### [TASK STATEMENT]
The entries below contain a stretch that opens with the line containing "Task: Click the" and closes with the line containing "Screen dimensions: 1200x784"; set down that stretch exactly, both ends included, and nothing else.

### [SUPPLIED ENTRIES]

▬▬▬▬▬▬

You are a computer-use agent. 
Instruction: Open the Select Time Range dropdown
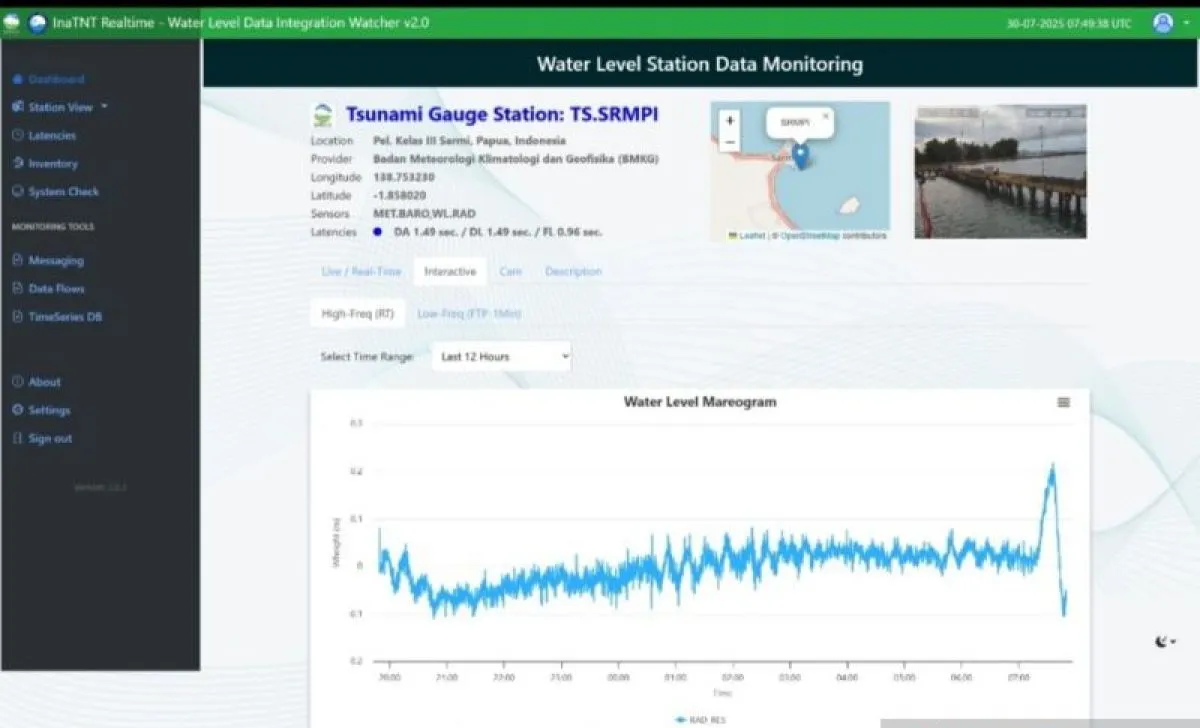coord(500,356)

▬▬▬▬▬▬

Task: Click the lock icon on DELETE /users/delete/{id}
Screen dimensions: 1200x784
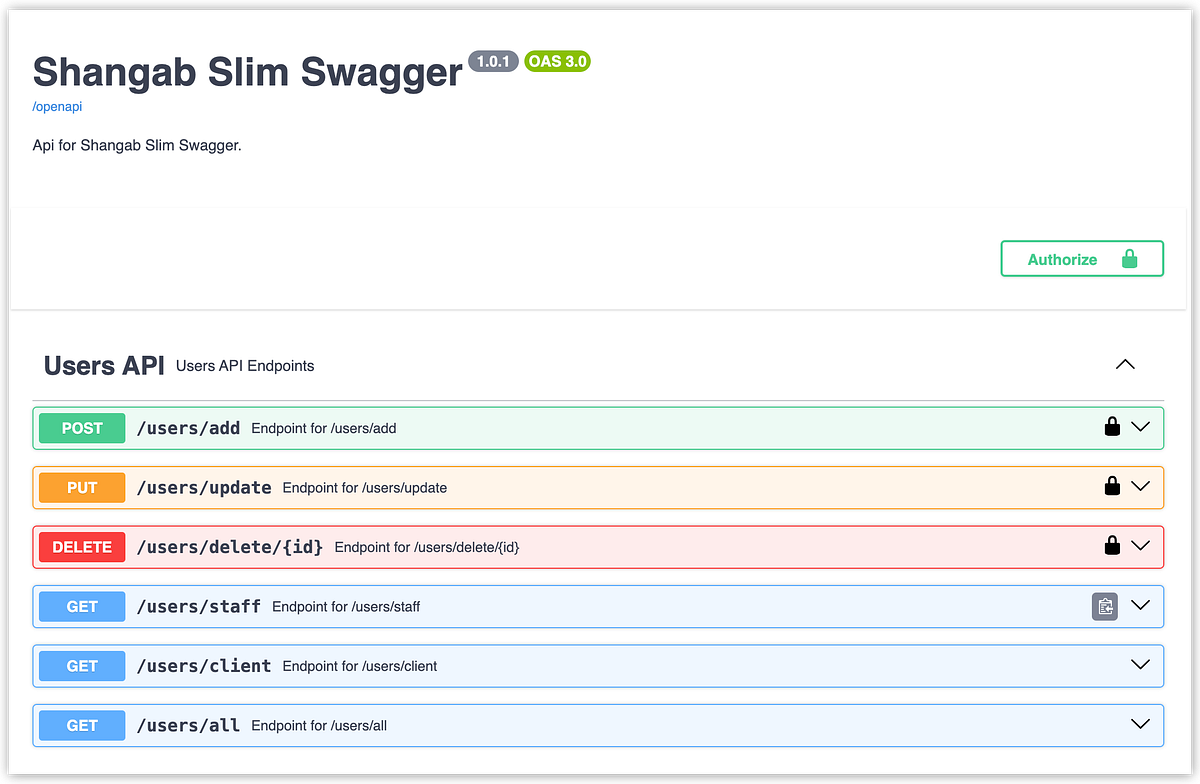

▬▬▬▬▬▬

### [WRITTEN RESPONSE]
Task: Click the lock icon on DELETE /users/delete/{id}
Screen dimensions: 1200x784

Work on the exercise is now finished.